Bank holiday weekends, the perfect time to get stuff done! Both fronts advanced quite significantly over the last three days; John will no doubt post an update in due course - the toolchain rewrite is going well, the fundamentals are all in and it’s all so much neater. Decided to give VS 2010 and .NET 4.0 a try, so far so good..

While John diligently revs the hardware, I have decided to refactor the current Badge toolchain into something more elegant and maintainable. The current version is messy and the scripting API is pretty wonky. Have already rewritten most of the Frame class (which defines the pattern on the matrix for a single step of the animation) - building better systems for managing LED state, pushing frame data around the tool more efficiently, responding to changes in a Model-View pattern… much happier with it already!
It’s been a busy year in the 64-pixel space. This enterprising lad is getting dangerously close to The Awesome. He must be stopped congratulated and given a slice of cake.
That said, he and this guy have put together some pretty nice minimal board designs that might need to be plagiarized provide inspiration for the consumer version. I reckon we could knock the parts cost down below ten bucks if we were willing to take this sort of route and give up on rechargeable batteries and the USB connection.

Rev2 boards are on their way to be fab’d.

A quick snap of the Rev1 prototype; Although it’s already pretty compact, John estimates we can shave a 1/3 off the height on the next revision.
Ignition!

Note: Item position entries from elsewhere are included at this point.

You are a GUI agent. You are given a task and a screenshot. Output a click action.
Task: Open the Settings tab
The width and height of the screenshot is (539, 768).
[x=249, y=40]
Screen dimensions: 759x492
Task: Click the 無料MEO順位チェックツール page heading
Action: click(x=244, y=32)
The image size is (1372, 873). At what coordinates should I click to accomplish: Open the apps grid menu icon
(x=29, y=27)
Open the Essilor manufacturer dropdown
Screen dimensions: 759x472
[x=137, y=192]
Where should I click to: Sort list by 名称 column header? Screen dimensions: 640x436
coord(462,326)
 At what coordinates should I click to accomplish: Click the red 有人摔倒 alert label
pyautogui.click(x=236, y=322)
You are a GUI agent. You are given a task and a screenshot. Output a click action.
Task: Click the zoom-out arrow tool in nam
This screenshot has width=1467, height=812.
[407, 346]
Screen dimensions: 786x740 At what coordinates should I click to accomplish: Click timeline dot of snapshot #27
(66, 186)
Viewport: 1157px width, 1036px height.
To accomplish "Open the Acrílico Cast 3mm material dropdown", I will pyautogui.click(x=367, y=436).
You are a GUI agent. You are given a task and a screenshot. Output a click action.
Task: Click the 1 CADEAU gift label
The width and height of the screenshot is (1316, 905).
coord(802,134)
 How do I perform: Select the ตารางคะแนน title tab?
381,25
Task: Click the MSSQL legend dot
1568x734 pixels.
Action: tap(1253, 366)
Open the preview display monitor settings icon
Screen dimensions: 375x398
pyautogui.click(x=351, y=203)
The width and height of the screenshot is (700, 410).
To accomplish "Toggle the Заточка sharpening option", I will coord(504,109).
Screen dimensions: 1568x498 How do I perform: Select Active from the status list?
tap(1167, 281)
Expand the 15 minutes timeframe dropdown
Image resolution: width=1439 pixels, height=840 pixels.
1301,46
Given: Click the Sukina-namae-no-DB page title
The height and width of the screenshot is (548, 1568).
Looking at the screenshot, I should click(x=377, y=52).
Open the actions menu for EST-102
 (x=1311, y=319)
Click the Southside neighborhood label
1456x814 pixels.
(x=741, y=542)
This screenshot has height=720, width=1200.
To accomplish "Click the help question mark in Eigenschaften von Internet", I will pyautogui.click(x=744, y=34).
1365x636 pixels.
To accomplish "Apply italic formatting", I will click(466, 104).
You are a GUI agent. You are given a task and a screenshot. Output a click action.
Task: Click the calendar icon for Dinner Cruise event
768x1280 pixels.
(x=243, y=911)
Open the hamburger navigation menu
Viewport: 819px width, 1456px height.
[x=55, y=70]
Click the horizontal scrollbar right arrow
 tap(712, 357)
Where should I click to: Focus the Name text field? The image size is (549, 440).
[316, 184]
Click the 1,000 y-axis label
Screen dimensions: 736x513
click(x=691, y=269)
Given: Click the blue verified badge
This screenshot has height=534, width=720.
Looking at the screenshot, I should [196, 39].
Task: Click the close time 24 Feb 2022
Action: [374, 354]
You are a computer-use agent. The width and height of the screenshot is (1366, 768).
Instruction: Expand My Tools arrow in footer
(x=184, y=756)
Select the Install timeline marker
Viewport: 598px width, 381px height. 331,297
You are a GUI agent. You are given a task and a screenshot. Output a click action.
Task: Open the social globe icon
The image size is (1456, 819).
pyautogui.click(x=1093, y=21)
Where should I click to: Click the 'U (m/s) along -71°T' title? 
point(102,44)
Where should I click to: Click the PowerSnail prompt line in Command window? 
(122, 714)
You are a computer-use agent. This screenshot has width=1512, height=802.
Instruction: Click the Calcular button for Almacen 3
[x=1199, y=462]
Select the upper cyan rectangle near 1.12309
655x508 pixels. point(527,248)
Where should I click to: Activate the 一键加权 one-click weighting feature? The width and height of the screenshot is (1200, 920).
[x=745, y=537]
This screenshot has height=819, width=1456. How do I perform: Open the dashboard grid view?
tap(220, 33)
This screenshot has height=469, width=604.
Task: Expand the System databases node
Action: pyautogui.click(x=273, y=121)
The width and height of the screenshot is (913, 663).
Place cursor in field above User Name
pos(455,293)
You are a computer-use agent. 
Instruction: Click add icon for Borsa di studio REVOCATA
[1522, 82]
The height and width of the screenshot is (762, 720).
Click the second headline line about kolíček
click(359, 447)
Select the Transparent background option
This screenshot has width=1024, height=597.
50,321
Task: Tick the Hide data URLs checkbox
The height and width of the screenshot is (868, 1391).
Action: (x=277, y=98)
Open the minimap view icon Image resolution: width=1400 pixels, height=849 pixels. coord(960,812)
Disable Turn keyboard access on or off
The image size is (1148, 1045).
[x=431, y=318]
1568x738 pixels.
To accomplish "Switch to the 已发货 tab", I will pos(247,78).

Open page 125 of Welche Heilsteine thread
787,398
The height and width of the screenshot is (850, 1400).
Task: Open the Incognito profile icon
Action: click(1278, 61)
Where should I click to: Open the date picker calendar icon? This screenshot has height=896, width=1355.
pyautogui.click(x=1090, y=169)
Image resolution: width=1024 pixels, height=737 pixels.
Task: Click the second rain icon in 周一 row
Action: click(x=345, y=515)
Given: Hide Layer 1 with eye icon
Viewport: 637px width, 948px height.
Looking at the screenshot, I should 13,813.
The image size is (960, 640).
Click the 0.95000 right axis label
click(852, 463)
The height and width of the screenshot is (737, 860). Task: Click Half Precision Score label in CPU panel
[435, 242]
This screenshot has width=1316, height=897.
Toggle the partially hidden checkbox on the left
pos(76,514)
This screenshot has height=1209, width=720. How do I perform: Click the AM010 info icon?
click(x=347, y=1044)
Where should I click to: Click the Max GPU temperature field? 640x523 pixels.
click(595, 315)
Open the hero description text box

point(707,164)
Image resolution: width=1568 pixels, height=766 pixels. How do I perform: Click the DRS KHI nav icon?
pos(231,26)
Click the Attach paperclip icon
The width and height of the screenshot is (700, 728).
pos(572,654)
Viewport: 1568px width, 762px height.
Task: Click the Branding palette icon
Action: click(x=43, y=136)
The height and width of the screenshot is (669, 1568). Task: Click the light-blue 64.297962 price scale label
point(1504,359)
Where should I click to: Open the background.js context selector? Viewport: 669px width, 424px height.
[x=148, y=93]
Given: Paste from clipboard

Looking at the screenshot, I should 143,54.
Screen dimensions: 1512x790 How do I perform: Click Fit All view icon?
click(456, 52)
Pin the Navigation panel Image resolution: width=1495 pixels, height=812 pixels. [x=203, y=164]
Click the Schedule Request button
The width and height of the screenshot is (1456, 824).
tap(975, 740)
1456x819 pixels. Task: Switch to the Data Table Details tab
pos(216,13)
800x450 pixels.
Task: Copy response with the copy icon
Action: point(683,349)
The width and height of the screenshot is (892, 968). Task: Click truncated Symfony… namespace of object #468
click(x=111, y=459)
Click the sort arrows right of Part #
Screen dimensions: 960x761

Captured on a Lumix FX150, here’s John’s salvaged Rev1 prototype running a few of the default demo sequences…
Stuff to notice:
+ per-frame controllable brightness, for pulse-y epileptic fun
+ text scrolling - super easy to make, just type words into the Badge tool and it does all the work
+ tasty polar plasma! (3rd shot)
Things got really hot when I soldered in the battery this morning. Turns out I’d made a silly mistake wiring the charging circuitry. If the battery hadn’t had it’s own overcurrent protection, we might have had a pretty nasty fire. Anyway, one pin-lift and the device is now free-standing.
In other LED news, check out these fancy LED invitations.
It turns out the Rev 1 boards were salvageable after all. Some clever bending of leads, wedging-in of tiny resistors and a couple of green (I use yellow) wire fixes and we’re up and running.